# Picking a LFS by Musho3210



## musho3210 (Dec 28, 2006)

Ok, i'll start this off with a story. I have always hated petsmart ever since i came to this forum since i learned everything differently here rather than at petsmart, and obviously here sounds more right. Well to me, i thought it was the only place i had and i bought fish there. Well after driving to my sisters school one day i saw a local pet store that had fish as well. Wow, if you ever want to see a nice planted tank, come visit there. It had some of the best plants for sale. I really liked this place since the fish seemed healthy as well.

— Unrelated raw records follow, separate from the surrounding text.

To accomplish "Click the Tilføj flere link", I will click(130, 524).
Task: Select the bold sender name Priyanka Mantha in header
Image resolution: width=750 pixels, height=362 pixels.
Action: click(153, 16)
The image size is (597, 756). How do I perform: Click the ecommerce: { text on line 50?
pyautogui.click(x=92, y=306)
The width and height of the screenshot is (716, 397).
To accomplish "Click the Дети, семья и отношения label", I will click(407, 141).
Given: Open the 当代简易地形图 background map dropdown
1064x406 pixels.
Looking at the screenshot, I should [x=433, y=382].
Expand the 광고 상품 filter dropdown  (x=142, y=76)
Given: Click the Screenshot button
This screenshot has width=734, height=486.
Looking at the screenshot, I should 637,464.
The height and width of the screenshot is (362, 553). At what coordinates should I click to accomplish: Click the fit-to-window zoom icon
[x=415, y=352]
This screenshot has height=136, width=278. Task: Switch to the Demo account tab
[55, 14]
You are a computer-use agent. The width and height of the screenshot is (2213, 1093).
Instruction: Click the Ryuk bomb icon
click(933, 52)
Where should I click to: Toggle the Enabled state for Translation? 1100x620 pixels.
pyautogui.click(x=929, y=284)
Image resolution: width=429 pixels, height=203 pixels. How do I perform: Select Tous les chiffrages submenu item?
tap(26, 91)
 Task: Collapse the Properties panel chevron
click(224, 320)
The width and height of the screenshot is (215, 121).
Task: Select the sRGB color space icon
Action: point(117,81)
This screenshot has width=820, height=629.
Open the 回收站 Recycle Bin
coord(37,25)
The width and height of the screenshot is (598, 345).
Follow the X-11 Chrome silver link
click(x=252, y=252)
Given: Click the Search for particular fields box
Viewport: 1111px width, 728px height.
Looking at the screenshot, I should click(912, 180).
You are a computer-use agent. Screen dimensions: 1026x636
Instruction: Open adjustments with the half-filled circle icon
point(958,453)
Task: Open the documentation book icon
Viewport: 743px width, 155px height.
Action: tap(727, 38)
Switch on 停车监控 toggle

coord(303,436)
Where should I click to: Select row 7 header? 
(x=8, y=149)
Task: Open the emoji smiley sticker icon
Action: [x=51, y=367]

The main problem there was the price. Ghost shrimp that go for a dollar? Neon tetras for 2.99 each (they were neons, not cardinals), well it was expensive but better than petsmart, it also had very knowledgeable staff and a huge reptile section. Using a link that i found on this forum i found a fish store that specializes in only fish. My god if you like saltwater tank, you will like that place. Corals, dozens and dozens of corals, from anemones to softies, from hermit crabs to lobsters as big as your head, from feeder guppies to marble sharks. It is a monster store that had tanks that look better than home tanks. There were a total of 5 indoor ponds, a 1000 gallon pond with turtles, a 500 gallon reef pond with lots of corals and anemones, a 50 gallon feeder goldfish pond, a 100 gallon live rock pond, and the 2000 gallon shark pond. It is the greatest fish store i have ever seen. I was just disappointed that i didnt find it sooner. 

Well enough about me, more about you now. Im sure many of you dont like those big name retailers like petsmart, petco, petland etc but just cant find a good lfs, well here are my tips on finding a good one.

First look on websites and write down the addresses of all the fish stores near you. Next plan a day or two where you will go to each one of these. 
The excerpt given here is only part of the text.